Une denrée alimentaire provenant de territoires occupés par Israël doit être étiquetée comme telle, voire comme provenant d'une colonie, confirme la Cour

Les denrées alimentaires originaires de territoires occupés par l’État d’Israël doivent porter la mention de leur territoire d’origine, accompagnée, dans le cas où elles proviennent de colonies israéliennes à l’intérieur de ce territoire, de la mention de cette provenance, a confirmé la Cour de justice de l'Union européenne, mardi 12 novembre (affaire C-363/18).

L’Organisation juive européenne et la société Vignoble Psagot Ltd contestent auprès du Conseil d’État français un avis du ministre français de l’Économie et des Finances de novembre 2016 exigeant que les denrées alimentaires provenant de territoires occupés par Israël soient étiquetées comme telles, voire provenant de colonies de peuplement, conformément à la communication interprétative de la Commission européenne de novembre 2015 (EUROPE 11429/5).

S'appuyant sur les conclusions de l'avocat général (EUROPE 12274/25), la Cour observe que le pays d'origine ou le lieu de provenance d'une denrée alimentaire doit être mentionné lorsque l'omission d'une telle mention est susceptible d'induire les consommateurs en erreur, conformément au règlement (1169/2011) relatif à l'information des consommateurs sur les denrées alimentaires.

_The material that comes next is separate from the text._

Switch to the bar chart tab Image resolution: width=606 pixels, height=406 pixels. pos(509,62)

Par État ou pays, il faut entendre, d'après le code des douanes communautaire, une entité souveraine exerçant, à l'intérieur de ses frontières géographiques, la plénitude des compétences reconnues par le droit international. Et par territoire, la Cour note que ce terme désigne des entités autres que des pays et des États. 

Dans ce contexte, la Cour précise que le fait d’apposer sur des denrées alimentaires la mention selon laquelle l’État d’Israël est leur « pays d’origine », alors que ces denrées sont en réalité originaires de territoires disposant chacun d’un statut international propre et distinct de celui de cet État, tout en étant occupés par ce dernier et soumis à une juridiction limitée de celui-ci, en tant que puissance occupante au sens du droit international humanitaire, serait de nature à induire les consommateurs en erreur.

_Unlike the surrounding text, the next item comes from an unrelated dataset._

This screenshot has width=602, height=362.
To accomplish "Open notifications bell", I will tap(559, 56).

S’agissant de la question de savoir si la mention « colonie israélienne » revêt un caractère obligatoire, le juge de l'UE souligne que les colonies de peuplement installées dans certains des territoires occupés par Israël concrétisent une politique de transfert de population menée par cet État en dehors de son territoire, en violation des règles de la convention de Genève d'août 1949.

Omettre cette mention, impliquant que seul le territoire d’origine serait mentionné, est susceptible d’induire les consommateurs en erreur, ajoute-t-il. En effet, selon le juge, les consommateurs doivent pouvoir décider en toute connaissance de cause et dans le respect non seulement de considérations sanitaires, économiques, écologiques ou sociales, mais également de considérations d’ordre éthique ou ayant trait au respect du droit international.

Lors d'une rencontre devant la presse en fin de semaine dernière, l'organisation Oxfam avait espéré que l'arrêt serait en mesure d'encourager les États membres à appliquer les lignes directrices de la Commission, notamment par le biais de la mobilisation de moyens additionnels. Elle avait aussi noté que la question de l’étiquetage provenant des territoires occupés n’était qu’un aspect parmi d’autres, tels que les accords commerciaux.